(AIM OF THE EXERCISE) Every line with the string "target" must be copied from the entries below.

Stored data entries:

• • • • •

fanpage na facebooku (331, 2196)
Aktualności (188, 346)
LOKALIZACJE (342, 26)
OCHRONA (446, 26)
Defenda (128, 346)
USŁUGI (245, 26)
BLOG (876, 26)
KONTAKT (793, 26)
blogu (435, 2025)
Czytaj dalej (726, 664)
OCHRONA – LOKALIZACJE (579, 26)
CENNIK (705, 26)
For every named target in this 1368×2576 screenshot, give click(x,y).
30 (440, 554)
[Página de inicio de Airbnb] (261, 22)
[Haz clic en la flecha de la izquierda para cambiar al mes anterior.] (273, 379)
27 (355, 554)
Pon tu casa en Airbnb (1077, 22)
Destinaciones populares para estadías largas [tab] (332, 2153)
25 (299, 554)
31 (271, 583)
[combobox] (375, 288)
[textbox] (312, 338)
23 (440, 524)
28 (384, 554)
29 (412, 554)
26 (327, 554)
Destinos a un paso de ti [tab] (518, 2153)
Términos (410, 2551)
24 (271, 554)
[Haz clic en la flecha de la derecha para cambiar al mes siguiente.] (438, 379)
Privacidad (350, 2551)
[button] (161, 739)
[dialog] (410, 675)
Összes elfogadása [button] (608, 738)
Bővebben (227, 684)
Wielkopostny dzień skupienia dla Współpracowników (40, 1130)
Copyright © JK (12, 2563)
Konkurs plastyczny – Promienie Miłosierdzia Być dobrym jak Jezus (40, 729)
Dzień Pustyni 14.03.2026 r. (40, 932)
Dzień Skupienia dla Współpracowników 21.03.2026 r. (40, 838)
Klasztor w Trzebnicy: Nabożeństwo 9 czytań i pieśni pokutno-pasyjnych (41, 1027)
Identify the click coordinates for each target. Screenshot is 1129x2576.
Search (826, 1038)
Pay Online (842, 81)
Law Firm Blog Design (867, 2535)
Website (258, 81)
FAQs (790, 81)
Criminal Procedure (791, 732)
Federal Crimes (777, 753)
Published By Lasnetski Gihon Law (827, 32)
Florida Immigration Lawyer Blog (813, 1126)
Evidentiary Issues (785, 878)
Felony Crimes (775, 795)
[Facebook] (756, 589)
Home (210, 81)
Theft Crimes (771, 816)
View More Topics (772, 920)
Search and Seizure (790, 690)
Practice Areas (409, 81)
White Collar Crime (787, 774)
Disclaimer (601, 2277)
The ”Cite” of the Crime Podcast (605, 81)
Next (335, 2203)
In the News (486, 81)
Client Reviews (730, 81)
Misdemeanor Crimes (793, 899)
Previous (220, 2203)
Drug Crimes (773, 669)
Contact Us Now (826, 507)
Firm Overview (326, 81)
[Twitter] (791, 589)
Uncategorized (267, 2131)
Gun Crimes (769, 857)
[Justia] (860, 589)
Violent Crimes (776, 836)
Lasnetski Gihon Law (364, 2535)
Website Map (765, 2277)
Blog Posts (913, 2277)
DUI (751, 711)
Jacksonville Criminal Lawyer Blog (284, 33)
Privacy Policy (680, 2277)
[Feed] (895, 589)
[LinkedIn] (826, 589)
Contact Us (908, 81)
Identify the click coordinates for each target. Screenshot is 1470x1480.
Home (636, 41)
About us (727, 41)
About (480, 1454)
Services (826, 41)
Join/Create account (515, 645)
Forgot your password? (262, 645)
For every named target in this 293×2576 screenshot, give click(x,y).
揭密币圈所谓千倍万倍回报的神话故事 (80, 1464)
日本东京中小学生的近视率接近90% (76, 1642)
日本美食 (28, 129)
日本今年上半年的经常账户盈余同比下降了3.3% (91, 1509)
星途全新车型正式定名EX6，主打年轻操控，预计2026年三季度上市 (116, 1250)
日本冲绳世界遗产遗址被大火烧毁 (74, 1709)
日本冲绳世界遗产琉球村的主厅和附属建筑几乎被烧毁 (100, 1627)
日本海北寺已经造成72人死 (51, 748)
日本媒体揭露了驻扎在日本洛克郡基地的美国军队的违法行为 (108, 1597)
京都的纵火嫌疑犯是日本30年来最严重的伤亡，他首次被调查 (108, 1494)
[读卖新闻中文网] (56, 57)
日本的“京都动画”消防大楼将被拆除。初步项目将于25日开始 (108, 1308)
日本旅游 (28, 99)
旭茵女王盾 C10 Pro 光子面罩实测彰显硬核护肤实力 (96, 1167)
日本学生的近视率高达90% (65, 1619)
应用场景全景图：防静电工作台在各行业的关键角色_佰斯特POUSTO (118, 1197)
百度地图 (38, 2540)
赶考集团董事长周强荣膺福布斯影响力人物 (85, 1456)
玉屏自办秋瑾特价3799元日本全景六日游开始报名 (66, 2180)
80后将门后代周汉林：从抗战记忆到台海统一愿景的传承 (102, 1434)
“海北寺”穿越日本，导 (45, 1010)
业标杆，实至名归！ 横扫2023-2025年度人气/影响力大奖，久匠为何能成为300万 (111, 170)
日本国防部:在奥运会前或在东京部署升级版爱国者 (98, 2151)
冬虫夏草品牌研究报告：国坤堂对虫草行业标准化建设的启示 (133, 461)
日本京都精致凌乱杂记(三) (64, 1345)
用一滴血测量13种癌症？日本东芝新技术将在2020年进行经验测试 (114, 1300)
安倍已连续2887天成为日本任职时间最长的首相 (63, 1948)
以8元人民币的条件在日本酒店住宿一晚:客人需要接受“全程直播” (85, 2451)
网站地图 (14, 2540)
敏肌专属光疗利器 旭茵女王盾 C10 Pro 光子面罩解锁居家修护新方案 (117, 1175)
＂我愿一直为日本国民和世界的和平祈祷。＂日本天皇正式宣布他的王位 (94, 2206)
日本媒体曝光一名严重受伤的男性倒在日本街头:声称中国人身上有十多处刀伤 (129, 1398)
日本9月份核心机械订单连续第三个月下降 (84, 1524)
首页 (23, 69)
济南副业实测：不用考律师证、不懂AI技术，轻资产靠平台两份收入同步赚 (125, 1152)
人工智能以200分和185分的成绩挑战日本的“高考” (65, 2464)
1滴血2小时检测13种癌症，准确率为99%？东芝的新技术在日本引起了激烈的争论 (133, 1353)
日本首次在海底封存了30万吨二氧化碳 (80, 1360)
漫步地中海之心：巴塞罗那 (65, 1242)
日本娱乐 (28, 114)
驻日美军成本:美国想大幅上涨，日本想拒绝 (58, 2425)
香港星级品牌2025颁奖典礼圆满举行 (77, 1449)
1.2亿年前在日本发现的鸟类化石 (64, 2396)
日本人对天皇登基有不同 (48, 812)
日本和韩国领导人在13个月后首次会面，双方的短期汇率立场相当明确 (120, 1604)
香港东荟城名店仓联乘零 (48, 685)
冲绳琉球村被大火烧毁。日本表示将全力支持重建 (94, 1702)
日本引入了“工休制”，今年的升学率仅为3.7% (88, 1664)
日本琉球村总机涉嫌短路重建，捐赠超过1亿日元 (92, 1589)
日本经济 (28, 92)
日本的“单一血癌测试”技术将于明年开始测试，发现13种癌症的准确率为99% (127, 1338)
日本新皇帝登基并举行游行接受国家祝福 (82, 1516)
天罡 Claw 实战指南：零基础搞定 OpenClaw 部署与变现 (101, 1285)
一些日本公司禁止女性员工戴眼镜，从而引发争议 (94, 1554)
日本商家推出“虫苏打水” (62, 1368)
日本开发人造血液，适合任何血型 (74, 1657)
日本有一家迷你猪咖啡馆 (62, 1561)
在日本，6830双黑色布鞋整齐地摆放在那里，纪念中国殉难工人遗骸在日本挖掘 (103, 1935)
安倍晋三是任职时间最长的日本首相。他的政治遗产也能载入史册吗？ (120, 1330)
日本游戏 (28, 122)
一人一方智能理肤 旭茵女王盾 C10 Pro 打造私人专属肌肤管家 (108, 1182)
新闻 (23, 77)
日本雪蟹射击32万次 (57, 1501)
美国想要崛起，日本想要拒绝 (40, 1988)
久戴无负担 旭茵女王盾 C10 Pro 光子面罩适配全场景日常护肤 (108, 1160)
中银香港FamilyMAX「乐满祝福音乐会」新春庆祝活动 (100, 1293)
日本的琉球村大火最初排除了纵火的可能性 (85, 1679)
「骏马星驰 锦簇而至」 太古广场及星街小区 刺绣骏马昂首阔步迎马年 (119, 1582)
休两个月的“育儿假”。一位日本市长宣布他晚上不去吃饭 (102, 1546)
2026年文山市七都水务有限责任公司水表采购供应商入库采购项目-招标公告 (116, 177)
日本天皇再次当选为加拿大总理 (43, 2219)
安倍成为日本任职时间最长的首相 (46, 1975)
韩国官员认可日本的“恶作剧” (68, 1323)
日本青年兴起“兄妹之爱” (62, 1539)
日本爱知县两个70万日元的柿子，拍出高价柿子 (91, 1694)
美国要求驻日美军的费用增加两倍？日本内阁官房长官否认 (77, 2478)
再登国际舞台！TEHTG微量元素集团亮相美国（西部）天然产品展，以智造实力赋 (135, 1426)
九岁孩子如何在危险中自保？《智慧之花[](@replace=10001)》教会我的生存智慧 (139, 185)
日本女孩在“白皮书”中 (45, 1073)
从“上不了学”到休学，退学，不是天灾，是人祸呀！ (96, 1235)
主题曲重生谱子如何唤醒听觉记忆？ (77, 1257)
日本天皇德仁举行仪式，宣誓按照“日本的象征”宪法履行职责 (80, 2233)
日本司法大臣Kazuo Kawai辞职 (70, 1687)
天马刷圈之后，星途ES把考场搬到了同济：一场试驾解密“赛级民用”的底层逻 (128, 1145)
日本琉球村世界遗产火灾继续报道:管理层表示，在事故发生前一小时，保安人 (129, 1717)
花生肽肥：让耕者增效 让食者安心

• • • • •

(RESULT OF THE EXERCISE)
For every named target in this 1368×2576 screenshot, give click(x,y).
Identify the click coordinates for each target. Screenshot is 1129x2576.
Identify the click coordinates for each target. Screenshot is 1470x1480.
For every named target in this 293×2576 screenshot, give click(x,y).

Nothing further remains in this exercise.